Timothy Noah contended in the June The New Republic column “How to Fix America’s Broken Guest-Worker System”:

There’s an understandably strong temptation to condemn President Donald Trump for suspending guest-worker visas through the end of 2020…But the truth is that even those of us who take an expansive view of immigration’s benefits to society and the economy get a little queasy when the subject turns to guest-worker programs. As the left-leaning Economic Policy Institute noted in a 2018 report, such programs tend to leave migrant workers ‘vulnerable to exploitation and abuse’ and employers altogether too ‘reliant on temporary, low-wage migrant labor’.

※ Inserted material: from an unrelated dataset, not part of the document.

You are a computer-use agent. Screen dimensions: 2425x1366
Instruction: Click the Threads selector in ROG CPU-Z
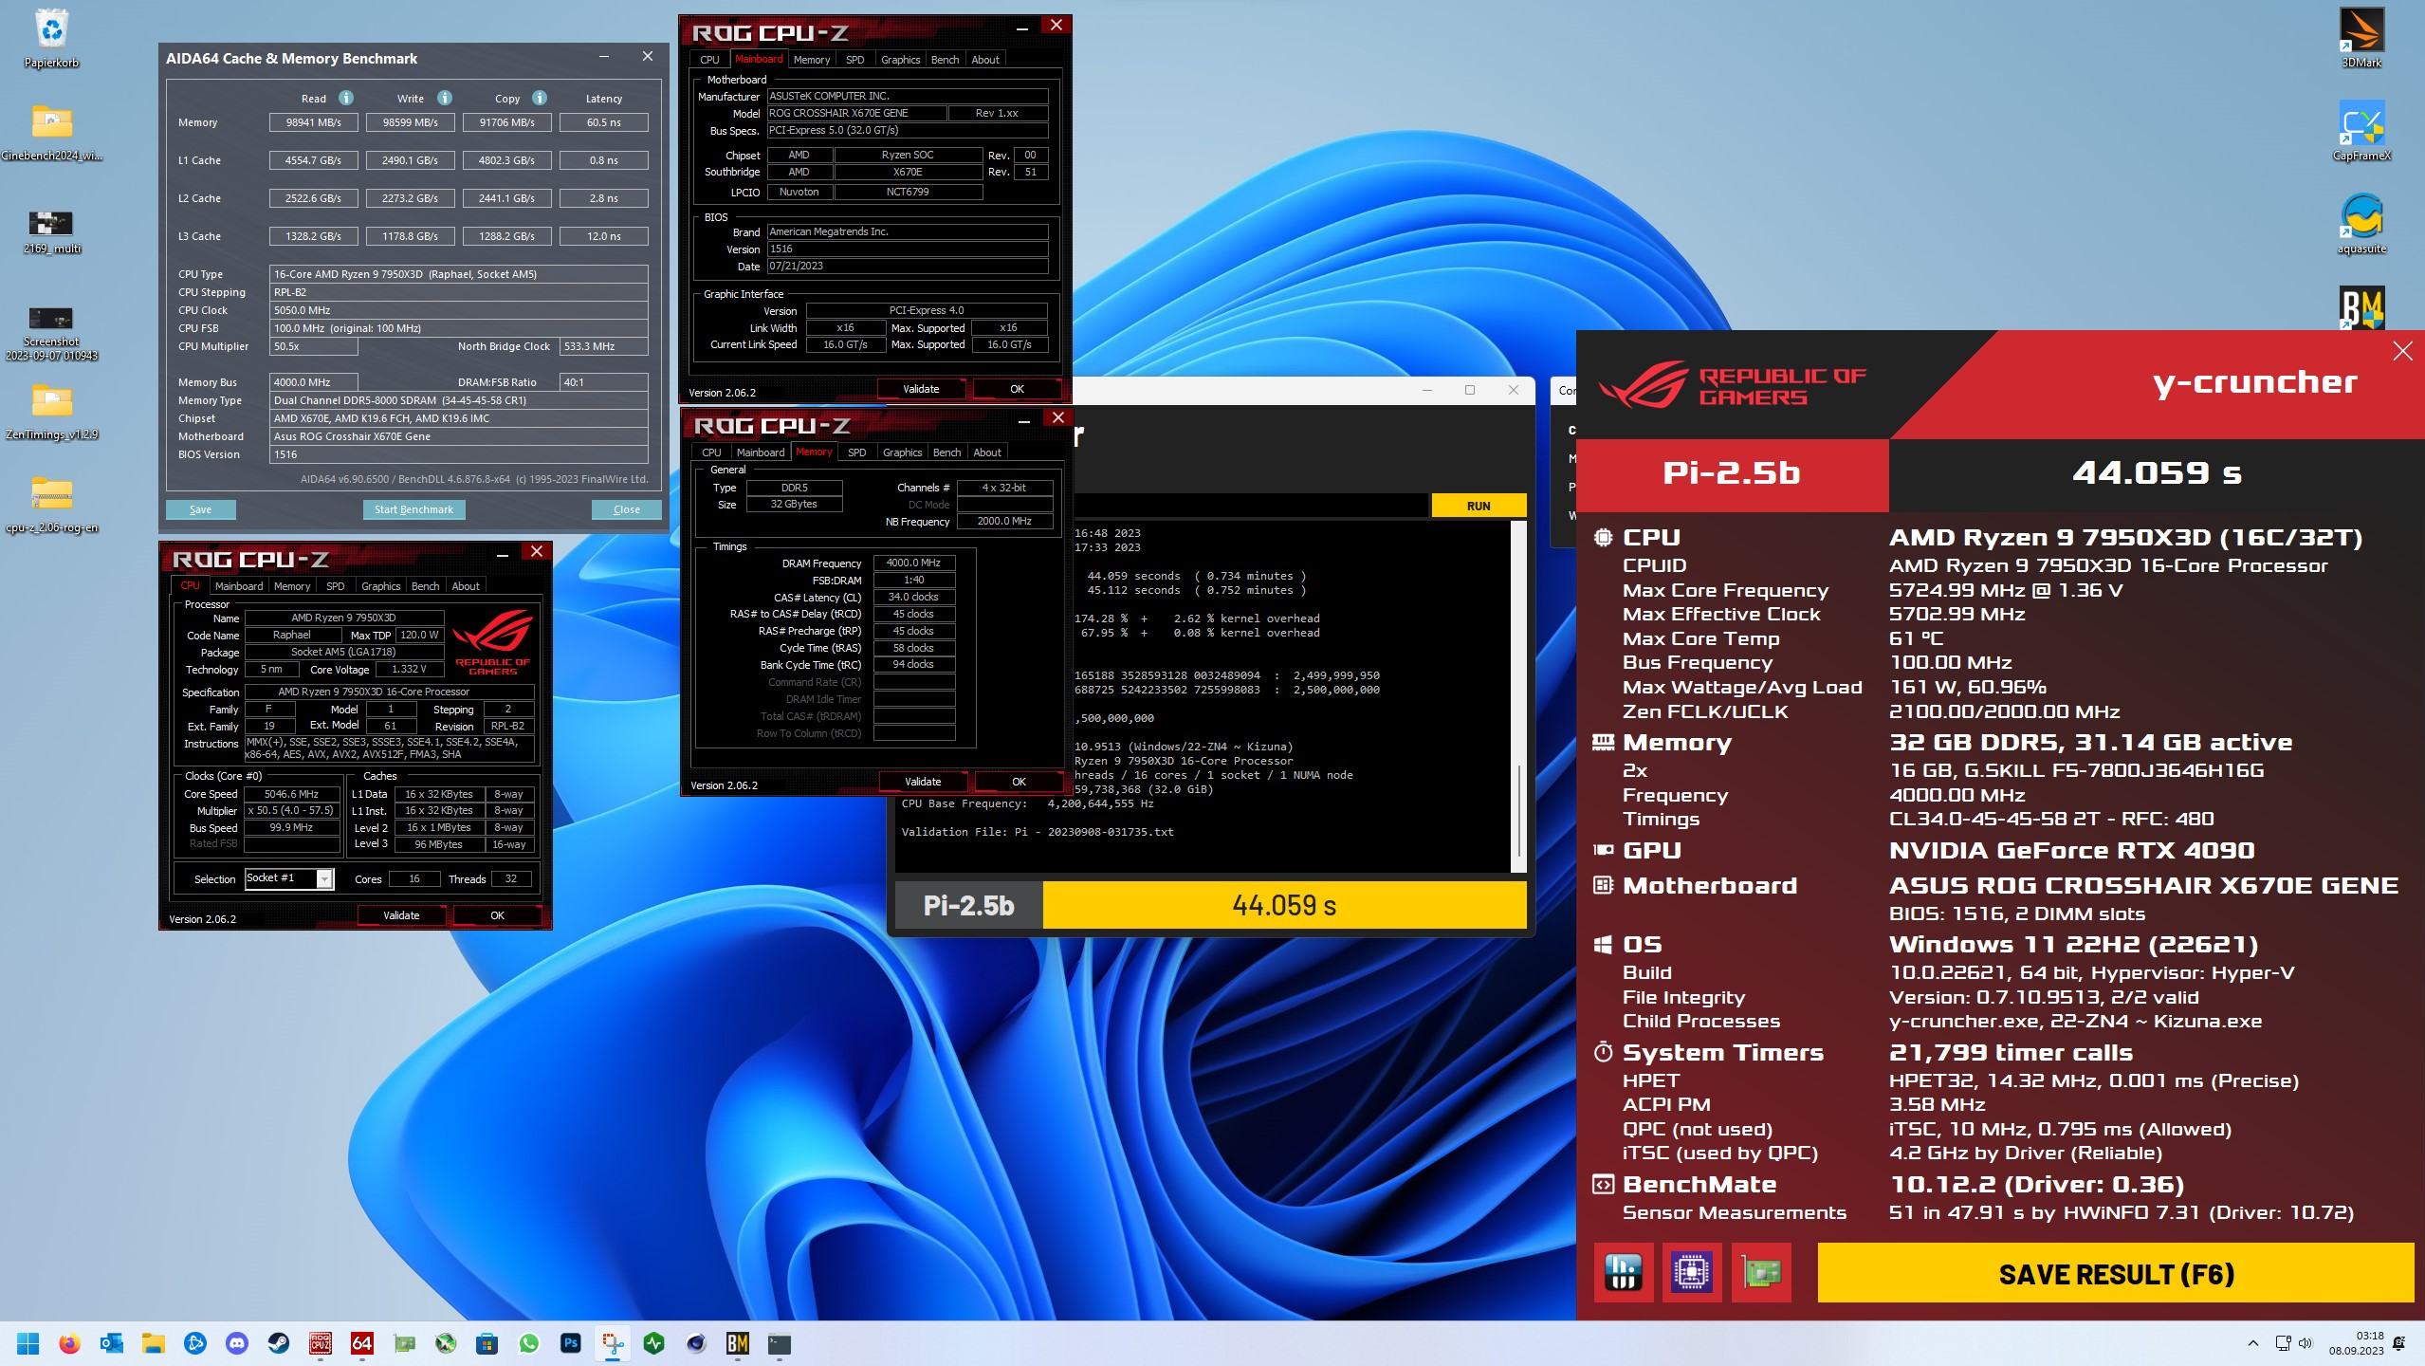tap(509, 877)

Focusing on the numbers of H-2B visas consistently and increasingly given out in the landscaping and construction industries, Dennis Martire, vice president and regional manager of the Mid-Atlantic Region of the Laborers’ International Union, wrote in the June The Hill column “Time to eliminate or reform the H-2B visa program”:

The White House this week paused issuing additional H-2B visas for temporary foreign workers in a move worth praising. But it’s time to go further: eliminate the program altogether in the landscaping and construction industries and reform the H-2B visa program overall.

It’s time to address the failures of the program, which grants temporary visas to foreign workers, ranging from the flagrant violations of visa law by employers, to the abusive conditions it creates for these workers and to the denial of good-paying jobs for Americans in need of work…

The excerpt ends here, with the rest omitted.